Father Gollob: We must behave as brothers and sisters

Friday, June 19, 2020

Father Arthur Unachukwa, left, incoming pastor at Holy Cross Catholic Church in Oak Cliff, and Auxiliary Bishop Greg Kelly kneel for 8 minutes and 46 seconds during a prayer service at Dallas City Hall on June 5.

By Father Timothy Gollob
Special to The Texas Catholic

Way back in time, I think it was the year 1953, the students of Assumption Seminary in San Antonio performed their annual musical. It was the hit, “Oklahoma.”

In that production was one song that has stuck in my memory. It went this way.

“Oh, the farmer and cowman should be friends. They must all behave themselves and act like brothers.
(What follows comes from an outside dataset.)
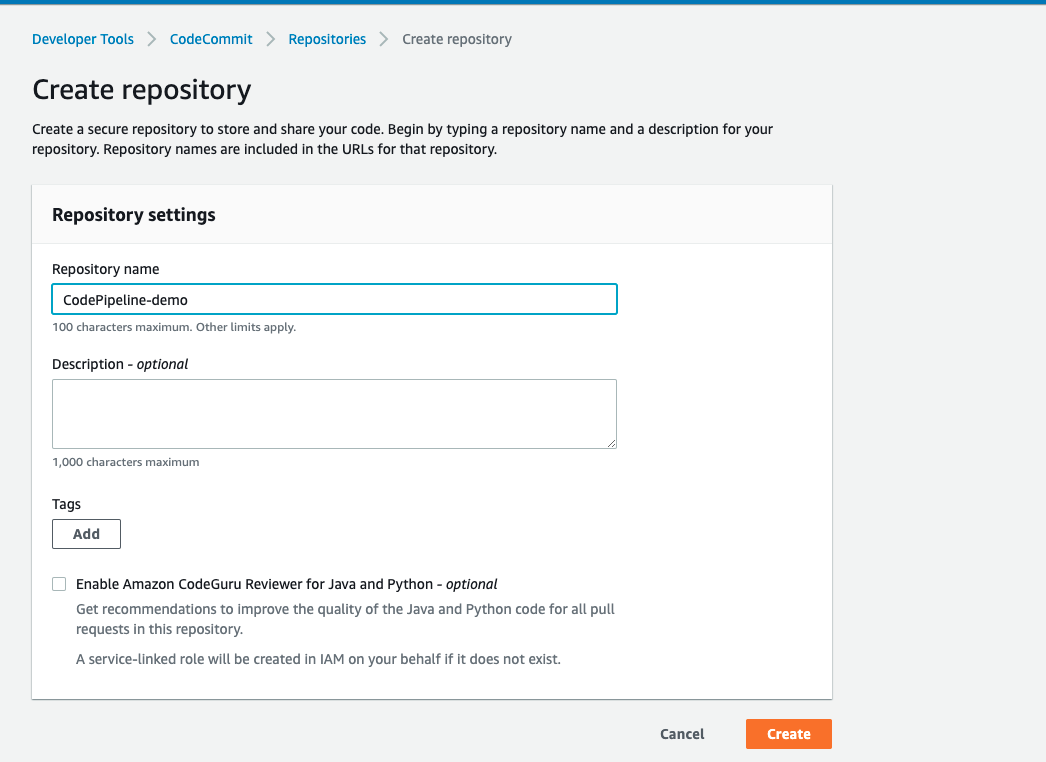Click the chevron after CodeCommit breadcrumb
This screenshot has height=762, width=1046.
270,39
And learn these words by heart the way you should. ‘I don’t say I’m no better than anybody else; but I’ll be damned if I ain’t just as good!’”
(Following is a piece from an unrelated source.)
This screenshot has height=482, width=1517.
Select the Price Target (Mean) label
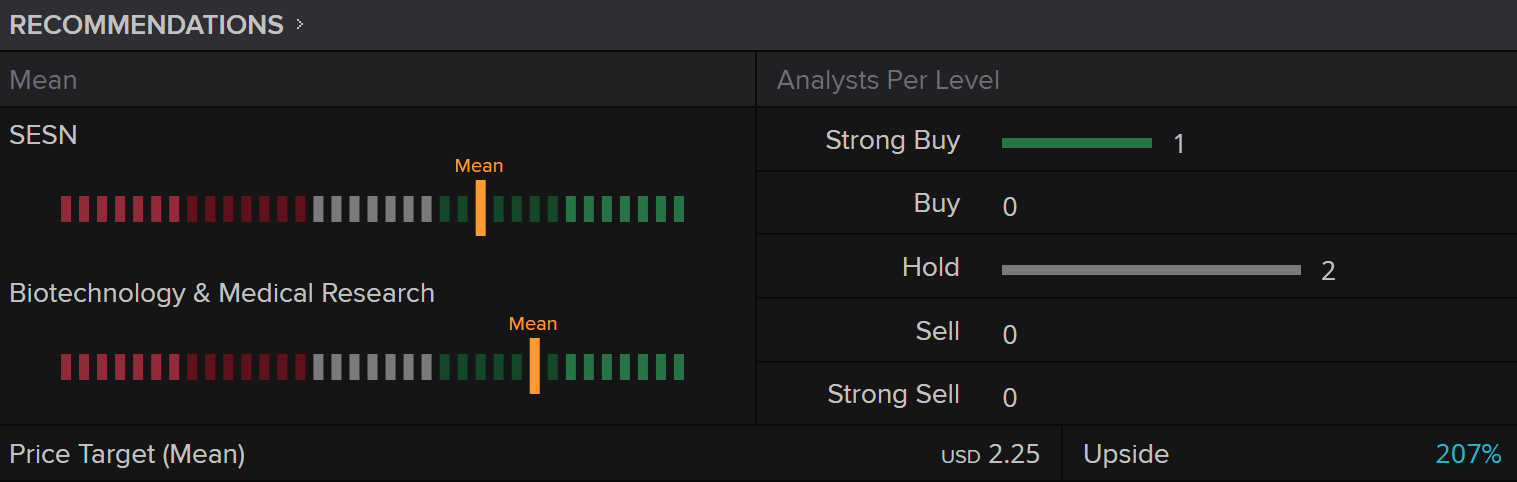127,455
That thought is an eternal truth casting a light on the evil of judging anyone as unworthy of our time or love or help for any reason. But we live in a system that has fostered within many of us an attitude of “white privilege”.

In other words, there is no one with a privilege to state that they are better than anyone else because of occupation, money, expertise, race, place of origin, color of skin, social skills, friends in high places or just the “luck of the draw!”

The events of the last few weeks surrounding the murder of George Floyd have to had striken a cord in the hearts of those who have minds to perceive that this is a time of opportunity to confess our unfair judgments of the past.

The protest marches, the signs of “Black Lives Matter,” the outpouring of photos and of words asking for justice, the portrait shown to all that George Floyd is a real person with a real family and a real place in his community; all coalesce as a command from our Creator God, to check out and confess the many ways we have used our many privileges to promote our own agendas.

Our personal task is we all must behave as brothers and sisters, God is showing us the path to holiness and wholeness in the days to come.
We are all family! Today, begin to change the system!

Father Timothy Gollob is the pastor of Holy Cross Catholic Church in Oak Cliff.